* **WHAT IS EXPECTED**: Reproduce the following listing line for line, with no changes.

* **EXERCISE MATERIALS**:
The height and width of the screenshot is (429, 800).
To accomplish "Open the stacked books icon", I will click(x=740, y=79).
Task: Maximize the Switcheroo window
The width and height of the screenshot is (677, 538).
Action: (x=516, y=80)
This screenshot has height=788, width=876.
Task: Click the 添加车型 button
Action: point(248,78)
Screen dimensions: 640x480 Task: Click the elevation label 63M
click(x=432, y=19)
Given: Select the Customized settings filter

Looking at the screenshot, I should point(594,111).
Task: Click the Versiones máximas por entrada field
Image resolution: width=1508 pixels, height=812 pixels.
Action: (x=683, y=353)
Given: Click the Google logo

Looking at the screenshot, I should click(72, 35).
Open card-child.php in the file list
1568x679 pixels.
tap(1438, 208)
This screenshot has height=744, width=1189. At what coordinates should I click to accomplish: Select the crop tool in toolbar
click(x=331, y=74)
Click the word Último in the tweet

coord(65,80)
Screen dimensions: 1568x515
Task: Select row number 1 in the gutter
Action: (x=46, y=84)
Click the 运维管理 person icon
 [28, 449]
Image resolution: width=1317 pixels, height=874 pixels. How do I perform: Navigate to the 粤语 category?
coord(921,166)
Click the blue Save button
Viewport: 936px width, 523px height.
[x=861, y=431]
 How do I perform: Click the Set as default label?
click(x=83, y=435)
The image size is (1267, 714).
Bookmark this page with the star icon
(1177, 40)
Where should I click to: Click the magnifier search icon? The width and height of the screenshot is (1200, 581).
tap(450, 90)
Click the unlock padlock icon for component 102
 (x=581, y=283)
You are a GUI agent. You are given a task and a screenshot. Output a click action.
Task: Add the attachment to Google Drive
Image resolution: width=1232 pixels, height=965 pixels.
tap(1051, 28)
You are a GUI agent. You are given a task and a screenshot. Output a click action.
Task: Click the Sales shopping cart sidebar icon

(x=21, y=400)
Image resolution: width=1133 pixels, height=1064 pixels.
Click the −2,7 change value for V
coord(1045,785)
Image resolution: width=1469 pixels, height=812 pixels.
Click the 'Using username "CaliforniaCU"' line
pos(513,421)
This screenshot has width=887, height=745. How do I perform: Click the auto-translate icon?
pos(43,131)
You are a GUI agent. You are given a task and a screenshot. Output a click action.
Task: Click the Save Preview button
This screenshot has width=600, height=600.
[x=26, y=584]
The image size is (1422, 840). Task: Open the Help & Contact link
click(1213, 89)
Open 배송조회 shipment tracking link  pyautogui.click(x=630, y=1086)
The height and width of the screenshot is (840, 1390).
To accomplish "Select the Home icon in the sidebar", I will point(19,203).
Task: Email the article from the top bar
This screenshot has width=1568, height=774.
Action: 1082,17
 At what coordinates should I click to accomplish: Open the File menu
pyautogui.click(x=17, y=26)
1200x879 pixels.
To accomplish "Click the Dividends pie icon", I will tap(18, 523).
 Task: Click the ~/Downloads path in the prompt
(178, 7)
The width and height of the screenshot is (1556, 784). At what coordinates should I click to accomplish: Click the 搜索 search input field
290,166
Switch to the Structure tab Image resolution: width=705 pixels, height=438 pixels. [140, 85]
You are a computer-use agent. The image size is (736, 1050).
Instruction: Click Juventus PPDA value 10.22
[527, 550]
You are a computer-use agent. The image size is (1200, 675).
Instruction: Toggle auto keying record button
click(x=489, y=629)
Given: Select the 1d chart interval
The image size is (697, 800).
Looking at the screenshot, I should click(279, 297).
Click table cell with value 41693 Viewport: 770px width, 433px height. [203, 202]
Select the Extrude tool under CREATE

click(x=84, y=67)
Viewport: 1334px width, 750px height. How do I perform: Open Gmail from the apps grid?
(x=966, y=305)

* **THE REPLY**:
The height and width of the screenshot is (429, 800).
To accomplish "Open the stacked books icon", I will click(x=740, y=79).
Task: Maximize the Switcheroo window
The width and height of the screenshot is (677, 538).
Action: (x=516, y=80)
This screenshot has height=788, width=876.
Task: Click the 添加车型 button
Action: point(248,78)
Screen dimensions: 640x480 Task: Click the elevation label 63M
click(x=432, y=19)
Given: Select the Customized settings filter

Looking at the screenshot, I should point(594,111).
Task: Click the Versiones máximas por entrada field
Image resolution: width=1508 pixels, height=812 pixels.
Action: (x=683, y=353)
Given: Click the Google logo

Looking at the screenshot, I should click(72, 35).
Open card-child.php in the file list
1568x679 pixels.
tap(1438, 208)
This screenshot has height=744, width=1189. At what coordinates should I click to accomplish: Select the crop tool in toolbar
click(x=331, y=74)
Click the word Último in the tweet

coord(65,80)
Screen dimensions: 1568x515
Task: Select row number 1 in the gutter
Action: (x=46, y=84)
Click the 运维管理 person icon
 [28, 449]
Image resolution: width=1317 pixels, height=874 pixels. How do I perform: Navigate to the 粤语 category?
coord(921,166)
Click the blue Save button
Viewport: 936px width, 523px height.
[x=861, y=431]
 How do I perform: Click the Set as default label?
click(x=83, y=435)
The image size is (1267, 714).
Bookmark this page with the star icon
(1177, 40)
Where should I click to: Click the magnifier search icon? The width and height of the screenshot is (1200, 581).
tap(450, 90)
Click the unlock padlock icon for component 102
 (x=581, y=283)
You are a GUI agent. You are given a task and a screenshot. Output a click action.
Task: Add the attachment to Google Drive
Image resolution: width=1232 pixels, height=965 pixels.
tap(1051, 28)
You are a GUI agent. You are given a task and a screenshot. Output a click action.
Task: Click the Sales shopping cart sidebar icon

(x=21, y=400)
Image resolution: width=1133 pixels, height=1064 pixels.
Click the −2,7 change value for V
coord(1045,785)
Image resolution: width=1469 pixels, height=812 pixels.
Click the 'Using username "CaliforniaCU"' line
pos(513,421)
This screenshot has width=887, height=745. How do I perform: Click the auto-translate icon?
pos(43,131)
You are a GUI agent. You are given a task and a screenshot. Output a click action.
Task: Click the Save Preview button
This screenshot has width=600, height=600.
[x=26, y=584]
The image size is (1422, 840). Task: Open the Help & Contact link
click(1213, 89)
Open 배송조회 shipment tracking link  pyautogui.click(x=630, y=1086)
The height and width of the screenshot is (840, 1390).
To accomplish "Select the Home icon in the sidebar", I will point(19,203).
Task: Email the article from the top bar
This screenshot has width=1568, height=774.
Action: 1082,17
 At what coordinates should I click to accomplish: Open the File menu
pyautogui.click(x=17, y=26)
1200x879 pixels.
To accomplish "Click the Dividends pie icon", I will tap(18, 523).
 Task: Click the ~/Downloads path in the prompt
(178, 7)
The width and height of the screenshot is (1556, 784). At what coordinates should I click to accomplish: Click the 搜索 search input field
290,166
Switch to the Structure tab Image resolution: width=705 pixels, height=438 pixels. [140, 85]
You are a computer-use agent. The image size is (736, 1050).
Instruction: Click Juventus PPDA value 10.22
[527, 550]
You are a computer-use agent. The image size is (1200, 675).
Instruction: Toggle auto keying record button
click(x=489, y=629)
Given: Select the 1d chart interval
The image size is (697, 800).
Looking at the screenshot, I should click(279, 297).
Click table cell with value 41693 Viewport: 770px width, 433px height. [203, 202]
Select the Extrude tool under CREATE

click(x=84, y=67)
Viewport: 1334px width, 750px height. How do I perform: Open Gmail from the apps grid?
(x=966, y=305)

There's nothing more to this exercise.